Reviews of the show were not always positive, with The New York Times referring to it as "the pop music show that is its own parody...[enacting] mini-dramas...of covetousness, lust and aerobic toning—routines that typically have a minimal connection with the songs that back them up."

Production background
Solid Gold was created by Al Masini as part of his Operation Prime Time production unit, and was developed by Bob Banner. It was produced by Brad Lachman Productions for all eight of its seasons and Bob Banner Associates for its first four, after which Banner's company began producing Star Search for Television Program Enterprises, Masini's other production company.

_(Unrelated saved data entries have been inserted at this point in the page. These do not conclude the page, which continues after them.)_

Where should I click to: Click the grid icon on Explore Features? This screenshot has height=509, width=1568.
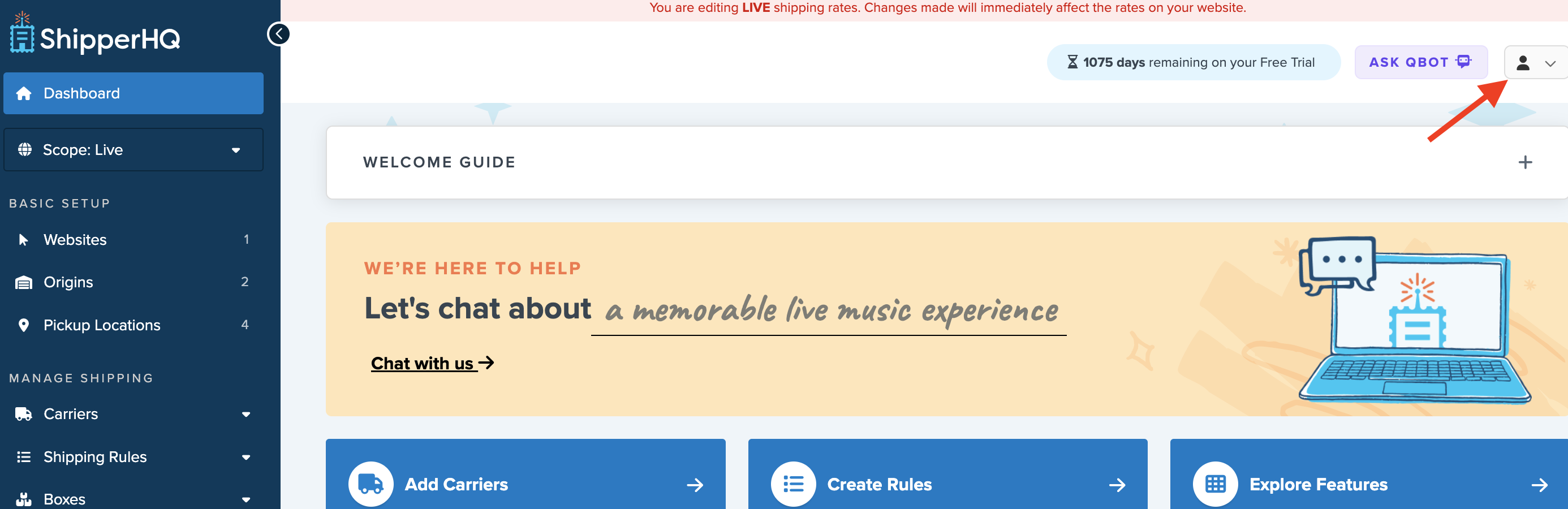tap(1215, 484)
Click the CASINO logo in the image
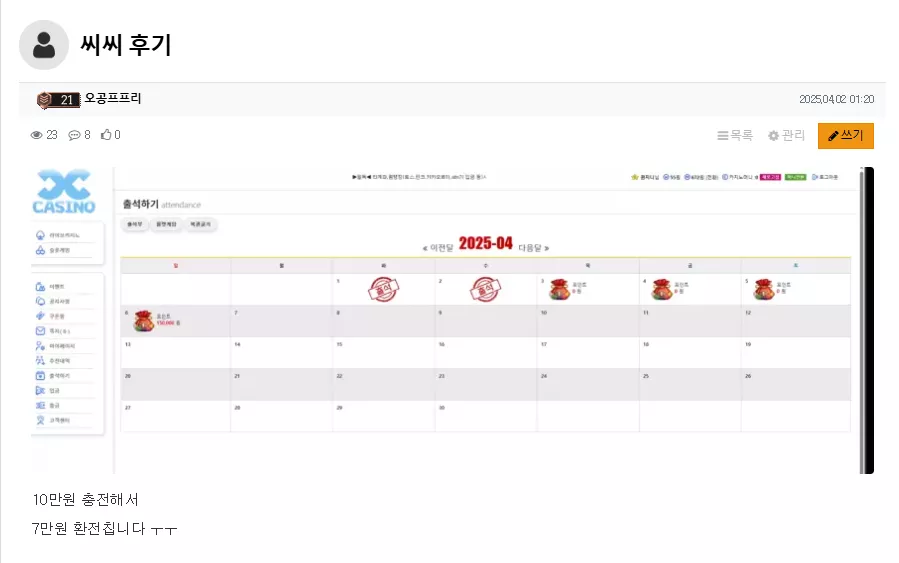The width and height of the screenshot is (899, 563). 64,191
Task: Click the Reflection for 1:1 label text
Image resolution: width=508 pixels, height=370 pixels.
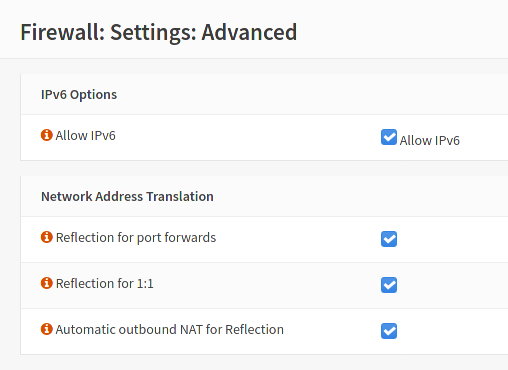Action: 104,284
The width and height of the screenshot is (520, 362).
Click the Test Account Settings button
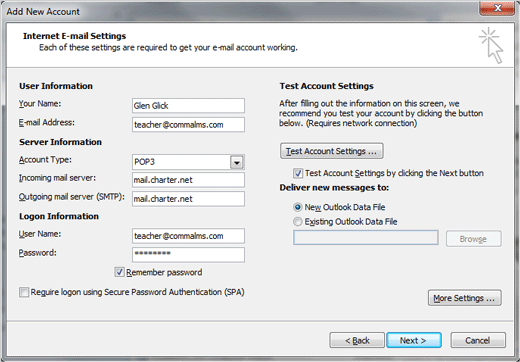click(x=332, y=151)
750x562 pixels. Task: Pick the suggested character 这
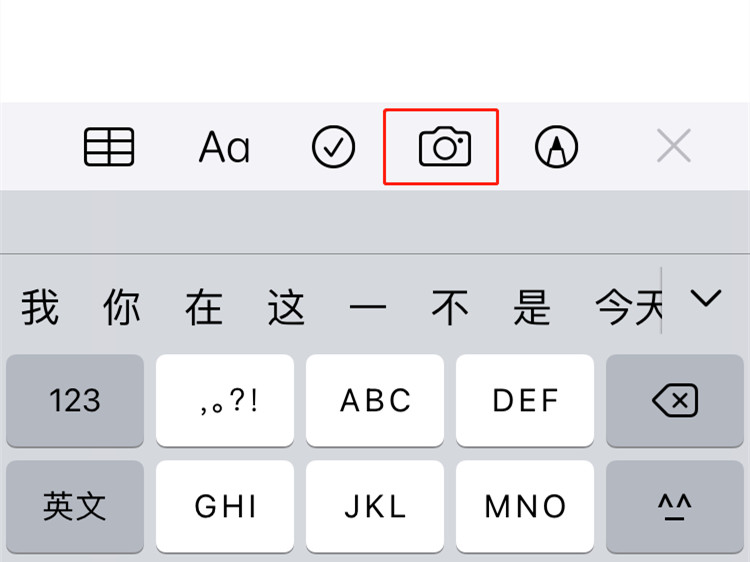(x=287, y=307)
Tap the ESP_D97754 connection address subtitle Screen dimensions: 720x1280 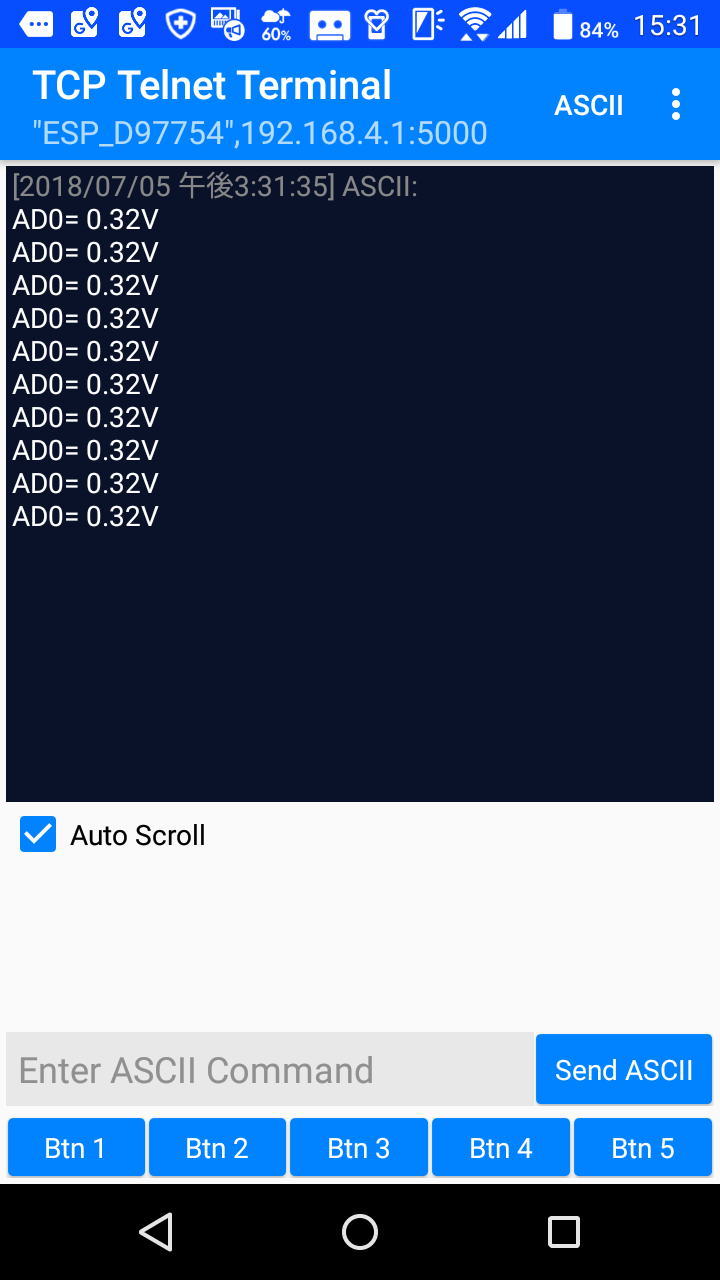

Solid Gold was packaged by Operation Prime Time (which was a co-venture of Masini and Universal Pictures through its MCA Television unit) and Paramount Television, and was distributed by the remains of Paramount Television Service for its first two seasons. Paramount's syndication unit took over distributorship for the remaining six seasons. Operation Prime Time continued to produce Solid Gold until Masini elected to merge it with Television Program Enterprises in 1987 (TPE did not, however, share in any distribution or packaging as Paramount assumed that themselves).

From its debut in 1980 until the end of its fourth season, the show was taped at the Golden West Broadcasters studio facility. Beginning in September 1984, Paramount, who had previously owned the Golden West facility in the early days of television, moved production of Solid Gold to its studios with a redesigned set.

At the start of Solid Gold's first season (1980), Michael Miller was chosen by its first host, Dionne Warwick, to be the show's musical director. Miller stayed on for the entire series and composed the theme song for Solid Gold with Academy Award-winning songwriter Dean Pitchford providing the lyrics. The song, re-recorded various times to reflect current music trends, was performed by the show's hosts (with the exception of the 1984–85 season, which was performed by session singer, Deborah Ludwig Davis) at the beginning and end of each program, with the closing theme accompanied by a final routine from the Dancers.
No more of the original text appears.